Y construyeron un ataúd de cristal transparente, para poder verla todos los días, y la metieron dentro; encima escribieron en letras de oro su nombre y pusieron también que era hija del Rey. Después llevaron el ataúd a la montaña y cada día se quedaba uno de ellos velando y guardando a la muerta. Y los pájaros venían y cantaban para Blancanieves. Primero el mochuelo, después el cuervo, y por último la paloma.
Así, Blancanieves permaneció mucho, mucho tiempo en su ataúd, y los enanitos no desesperaban de que despertase un día, pues tenía la misma apariencia que si estuviese viva. Y sucedió que un Príncipe que fue a cazar al bosque, llegó a la casita de los siete enanos y pasó en ella la noche. Por la mañana vio el ataúd de la montaña y a la encantadora Blancanieves dentro y leyó las letras de oro escritas por los enanos.
Entonces dijo esto:
‑Quiero que me deis ese ataúd; os pagaré por él lo que me pidáis.
Pero los enanitos contestaron:
‑No lo daríamos por todo el oro del mundo.
Entonces dijo el Príncipe:
‑Dádmelo, pues, como un regalo; ya no podría vivir sin contemplar a Blancanieves, y os juro por mi honor que lo reverenciaré como al más preciado tesoro.
Al oír estas palabras, los buenos enanillos tuvieron lástima de él y le dieron el ataúd de cristal.

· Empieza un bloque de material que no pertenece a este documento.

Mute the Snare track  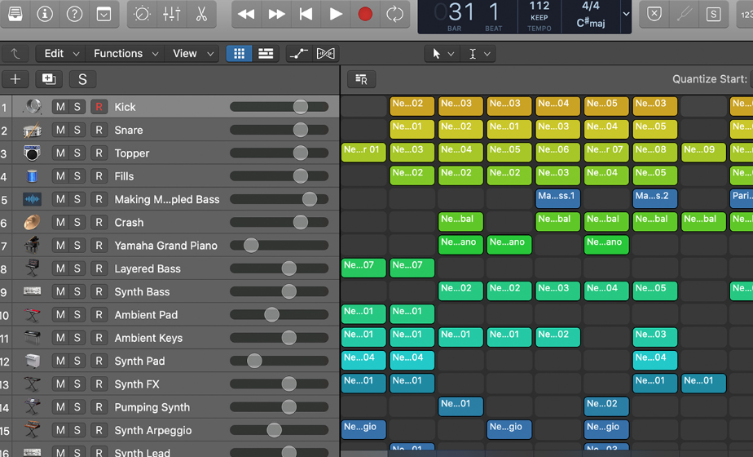click(x=60, y=130)
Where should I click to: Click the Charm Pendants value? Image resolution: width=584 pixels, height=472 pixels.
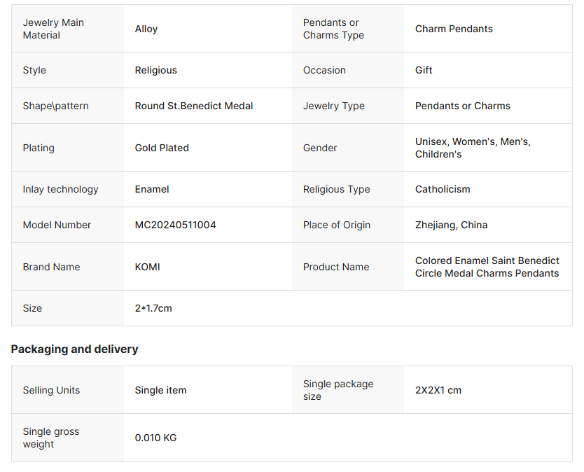pyautogui.click(x=454, y=29)
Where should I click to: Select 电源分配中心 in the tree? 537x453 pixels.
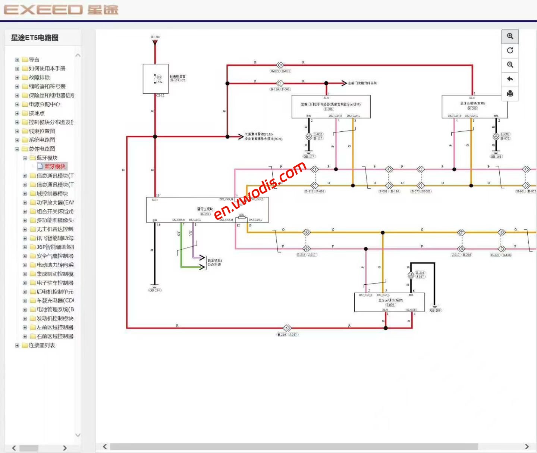(x=44, y=104)
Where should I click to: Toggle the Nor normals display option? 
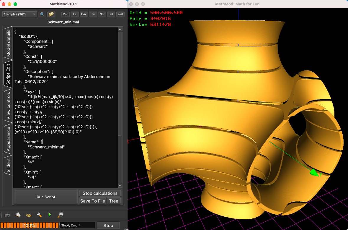102,14
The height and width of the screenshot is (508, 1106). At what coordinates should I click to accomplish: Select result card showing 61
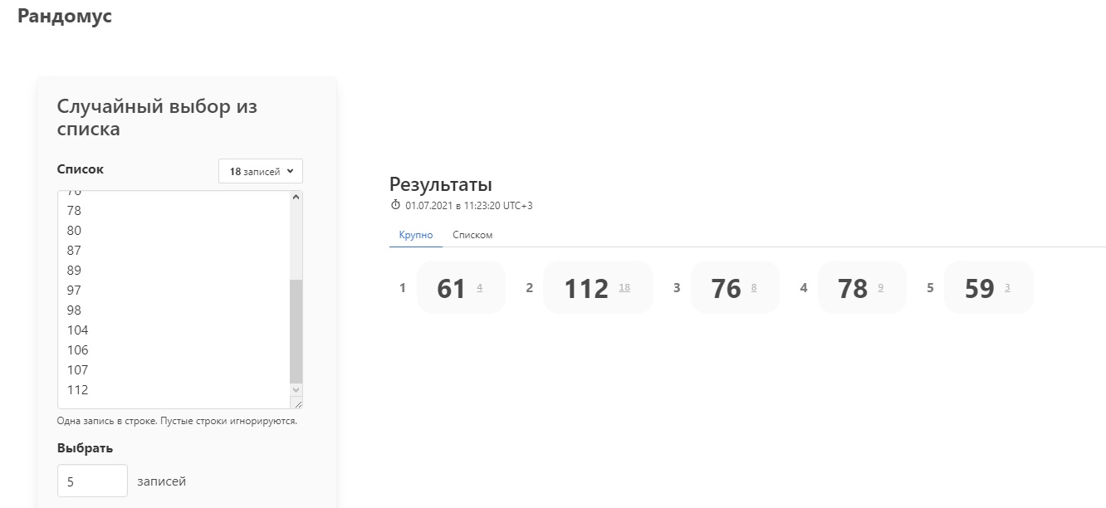pos(461,287)
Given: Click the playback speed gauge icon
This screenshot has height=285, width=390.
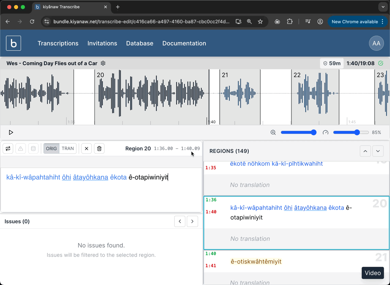Looking at the screenshot, I should (325, 133).
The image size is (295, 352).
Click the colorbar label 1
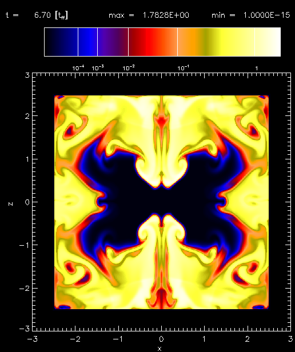pyautogui.click(x=256, y=68)
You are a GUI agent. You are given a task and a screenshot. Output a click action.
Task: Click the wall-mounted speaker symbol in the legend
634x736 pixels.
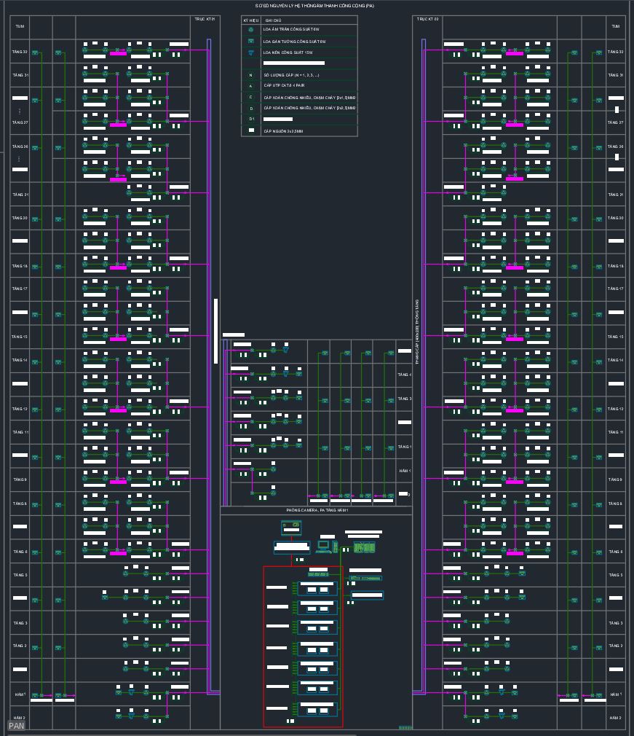coord(251,42)
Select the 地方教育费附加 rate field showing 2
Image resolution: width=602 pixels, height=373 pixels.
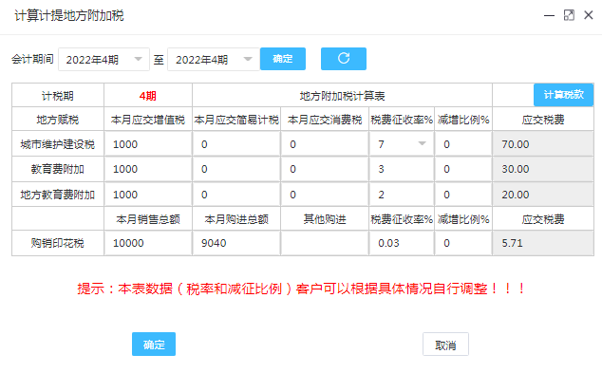(x=402, y=195)
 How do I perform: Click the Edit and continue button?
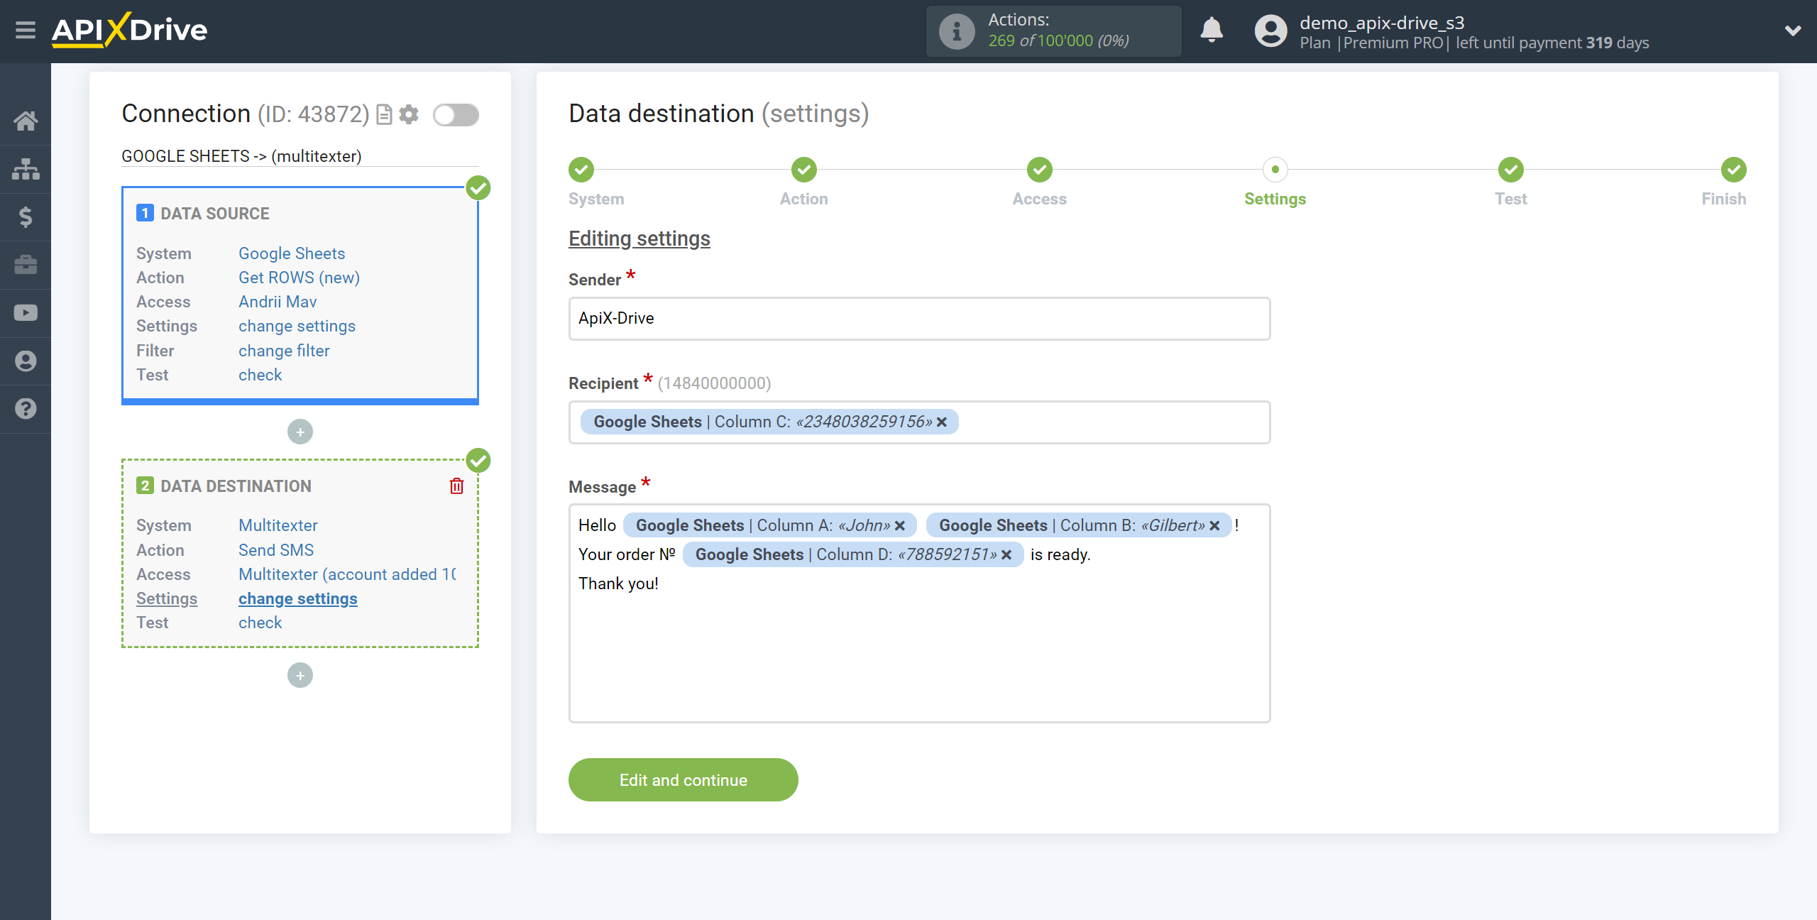pyautogui.click(x=683, y=779)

El Príncipe llamó a sus criados para que transportaran el ataúd en hombros, y he aquí que los criados tropezaron con unas matas y la niña se estremeció dentro del ataúd, con lo que el trocito de manzana que tenía en la boca saltó de entre sus dientes. En seguida Blancanieves abrió los ojos, se sentó en el ataúd y volvió completamente a la vida.

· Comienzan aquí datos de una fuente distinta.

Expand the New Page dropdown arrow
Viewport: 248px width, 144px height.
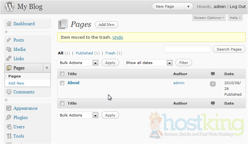[189, 7]
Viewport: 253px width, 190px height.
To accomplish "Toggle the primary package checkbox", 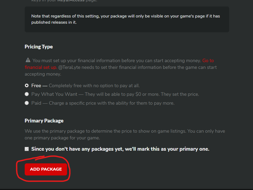I will pos(27,149).
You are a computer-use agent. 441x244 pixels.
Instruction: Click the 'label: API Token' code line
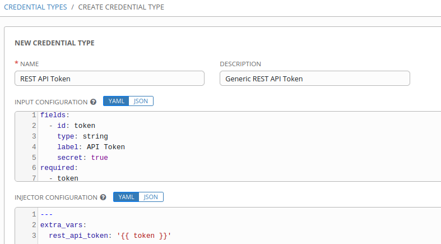[x=91, y=147]
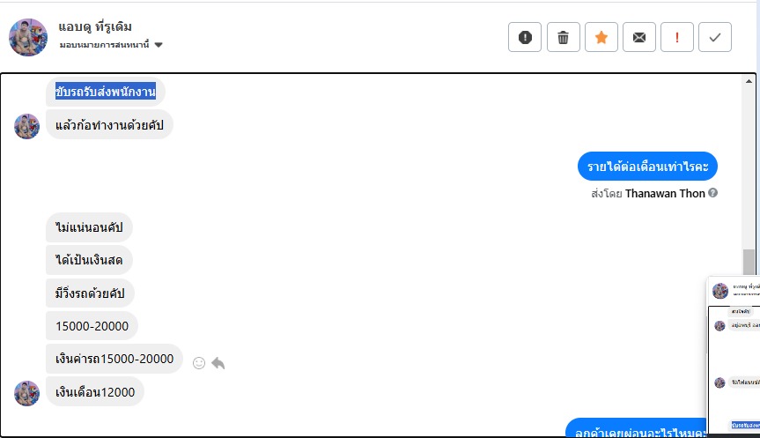Click the blue รายได้ต่อเดือนเท่าไรคะ message bubble
Viewport: 760px width, 438px height.
[647, 167]
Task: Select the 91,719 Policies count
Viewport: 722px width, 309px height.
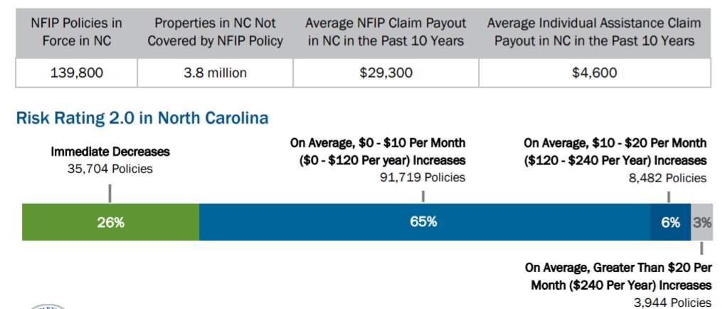Action: pyautogui.click(x=423, y=177)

‑¡Dios mío! ¿Dónde estoy? ‑ preguntó.
El Príncipe, loco de alegría, contestó:
‑Estás conmigo, linda niña ‑y le contó lo que había sucedido, añadiendo estas palabras: ‑Te amo más que a nada en el mundo, y voy a llevarte al palacio de mi padre, para que seas mi esposa.

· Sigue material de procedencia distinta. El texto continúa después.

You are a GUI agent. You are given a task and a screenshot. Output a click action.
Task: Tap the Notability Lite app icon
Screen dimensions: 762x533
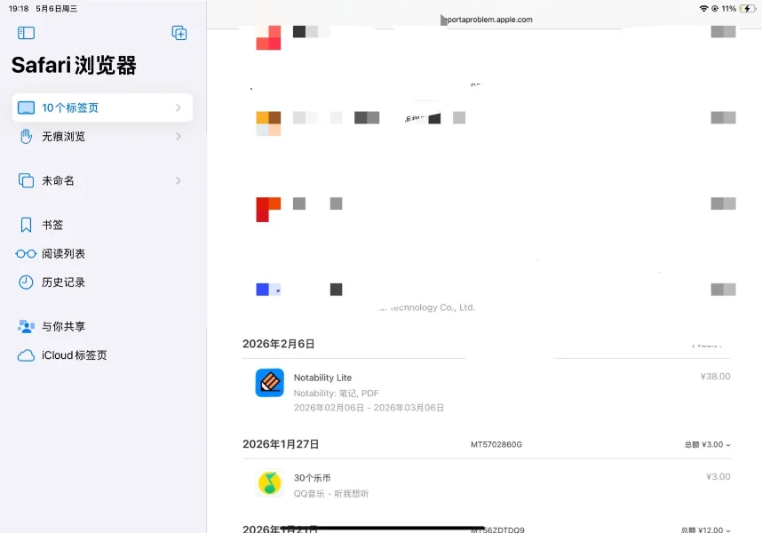(x=270, y=383)
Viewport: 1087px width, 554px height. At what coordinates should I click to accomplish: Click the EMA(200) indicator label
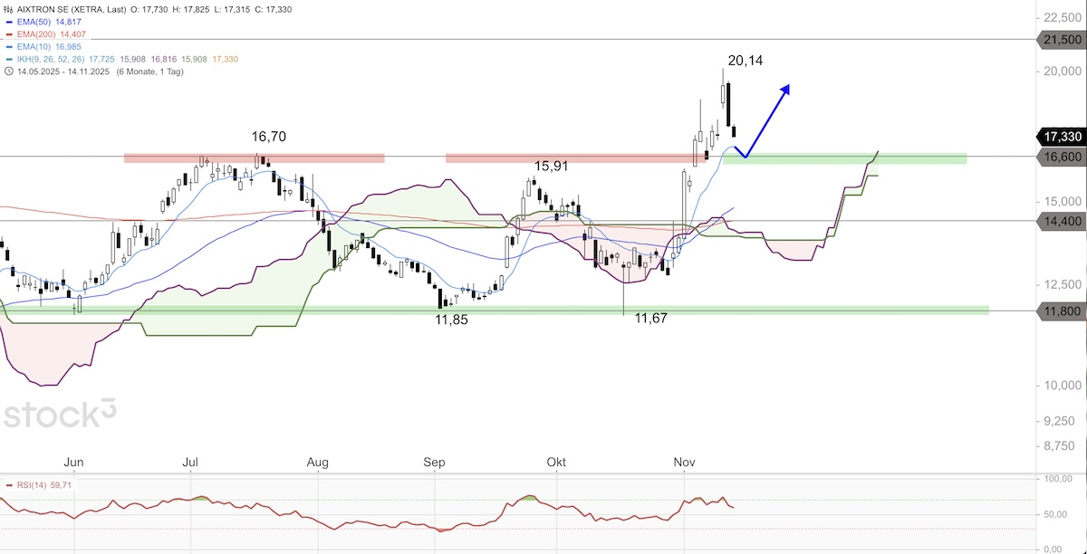click(x=38, y=33)
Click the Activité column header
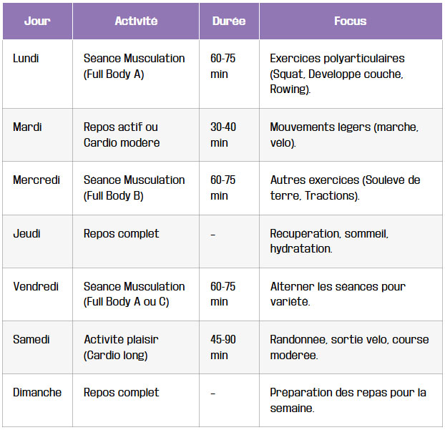The width and height of the screenshot is (445, 430). (136, 21)
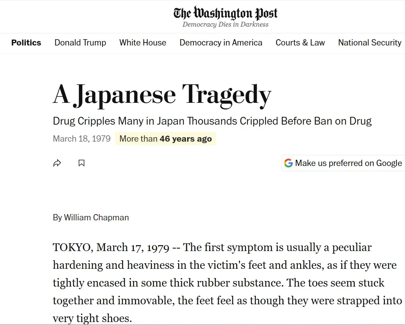Open National Security section

point(370,43)

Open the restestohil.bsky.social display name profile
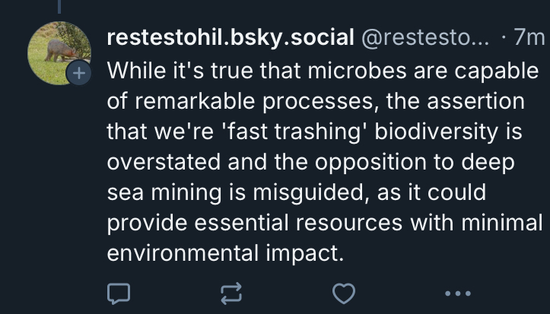click(230, 36)
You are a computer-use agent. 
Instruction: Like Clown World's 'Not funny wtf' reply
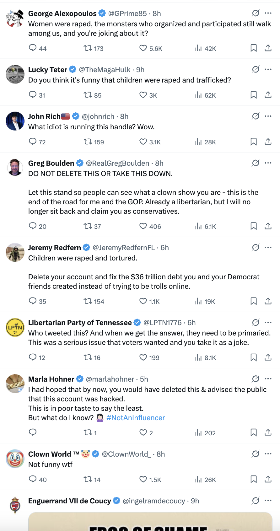coord(143,480)
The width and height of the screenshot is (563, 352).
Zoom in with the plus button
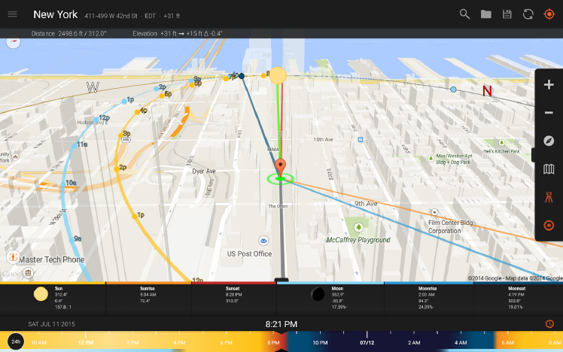549,85
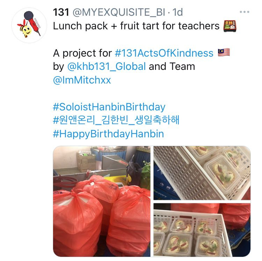Image resolution: width=262 pixels, height=261 pixels.
Task: Click the @MYEXQUISITE_BI username handle
Action: click(x=119, y=12)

Blancanieves agradeció estas palabras y siguió al Príncipe, celebrándose su boda con gran magnificencia. La pérfida madrastra de Blancanieves fue invitada a la fiesta; por cierto que cuando se estaba poniendo sus más preciosos vestidos, se le ocurrió acercarse al espejo mágico y preguntar:

‑Espejito mágico,
‑espejito de oro:
¿quién es la más bella
‑de todo el contorno?

Y el espejito le contestó:

‑Sois bella, ¡oh Reina!, pero no tanto
cual la Princesa que, hoy desposada,
del joven Príncipe es dulce encanto.

Entonces la malvada Reina sintió tal impresión, tal espanto, que no supo qué hacer, mas no pudo resistir a la curiosidad y acabó de vestirse para ir a ver a la joven Princesa. Y cuando llegó al palacio y reconoció en la reinecita a Blancanieves, se quedó muda de terror, se escapó y nunca se volvió a saber de ella.